While the news has been thick and fast with airlines and cruise companies offering to waive change fees and other kinds of restrictions, savvy travelers need to live by two rules: Check and re-check with your particular carrier and its changing rules, and think carefully about whether to cancel at all.
The reason for the second caution is this: Most flights are being cancelled by airlines, up to nearly all international flights and a majority of domestic flights. If the airline cancels the flight, you can claim a refund rather than a voucher or credit for future flights.
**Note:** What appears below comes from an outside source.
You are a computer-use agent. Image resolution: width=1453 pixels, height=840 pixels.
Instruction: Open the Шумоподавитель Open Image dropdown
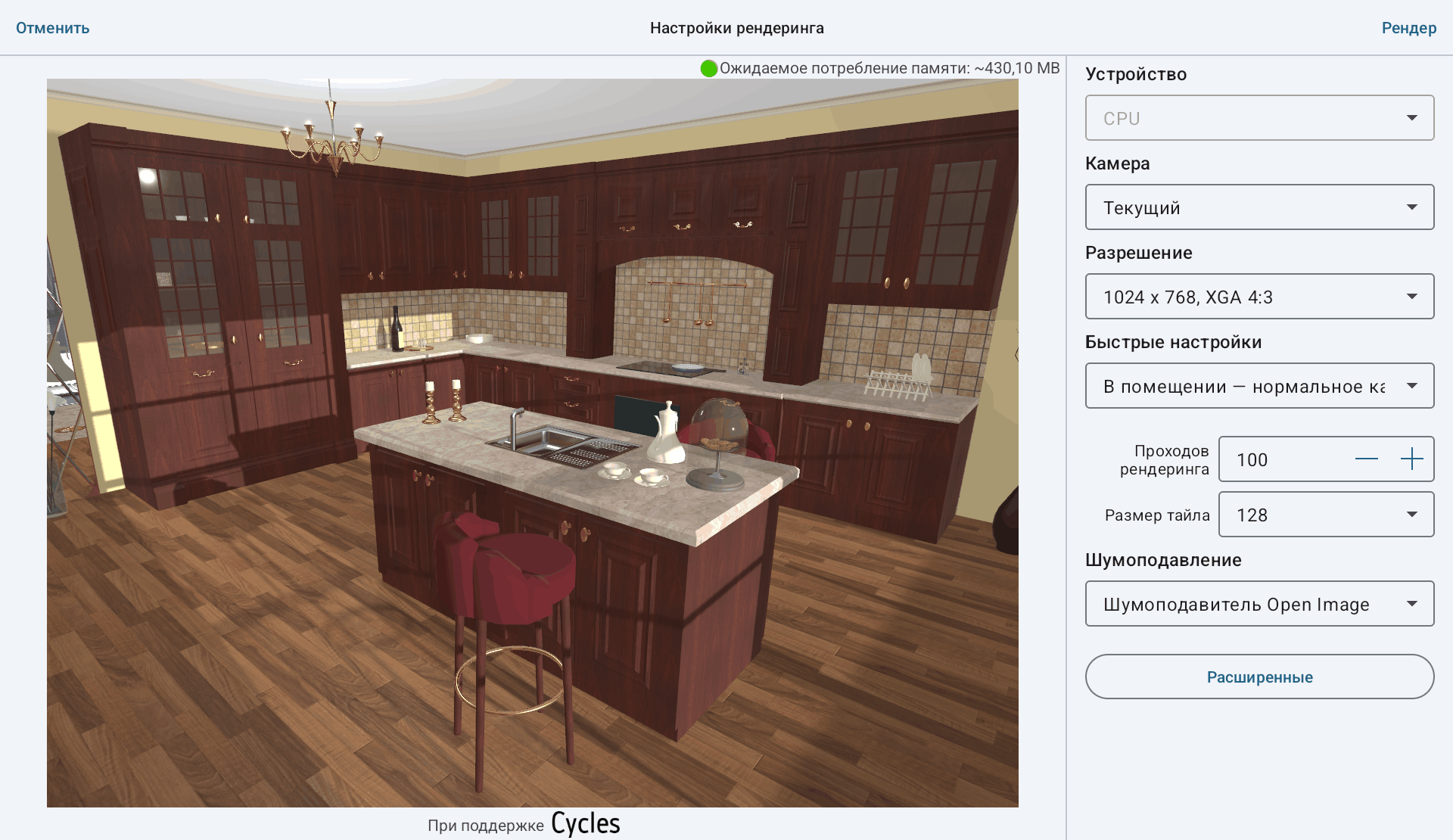pyautogui.click(x=1259, y=604)
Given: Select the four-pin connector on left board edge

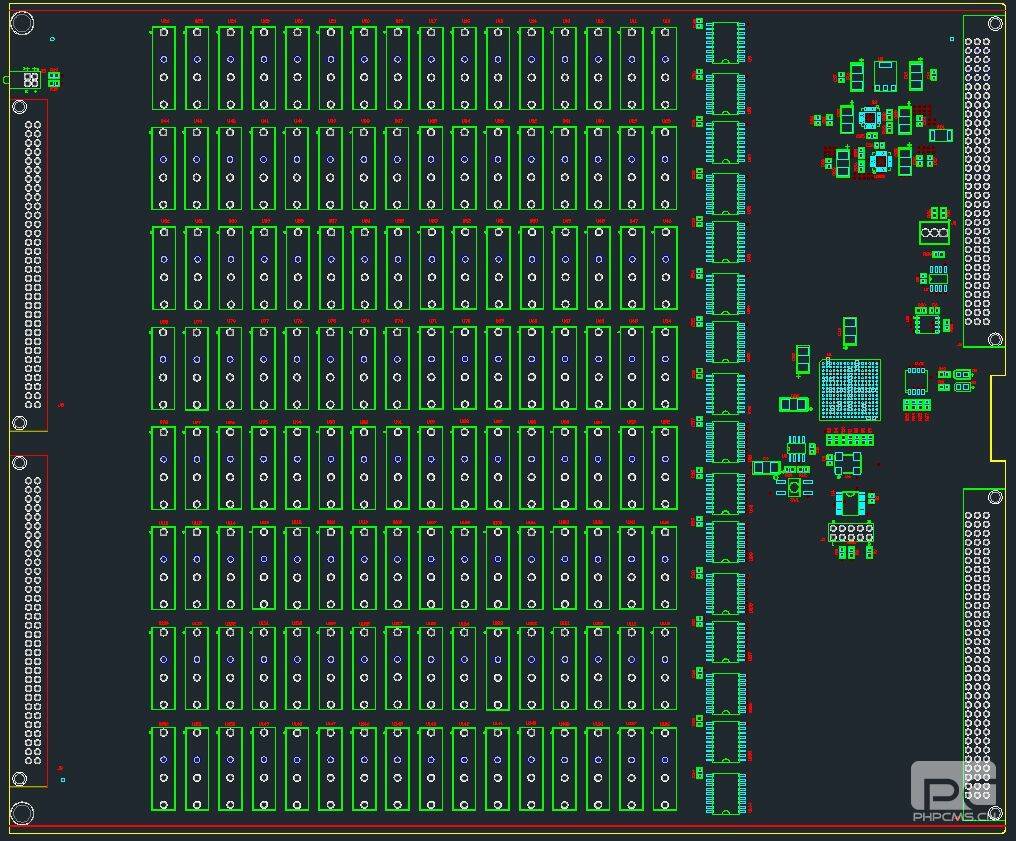Looking at the screenshot, I should [31, 79].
Airlines don't publicize that; they'd rather keep the cash and give you a future flight.
But, some travel writers are warning, don't wait too long for a cancellation, since airline phone and online service lines may be super-busy, and if the plane does fly, and takes off before you get through to cancel it, you may have lost your chance for either refund or credit.
If you do find the time has gotten tight and you're on hold forever, find the Twitter, Facebook or other social media contact for the airline's customer service, notify them that you are trying to change your flight and cannot get through on their phone lines. That will give you a paper trail in case of a dispute.
If you do decide to go the change routes, check very carefully with your carrier; some early versions of waivers were more restrictive or applied to fewer classes of tickets; even newer ones may require you to complete travel within a fixed period, usually one year from the original date. For people with plans to travel to weddings or other one-time events, that may not be very helpful.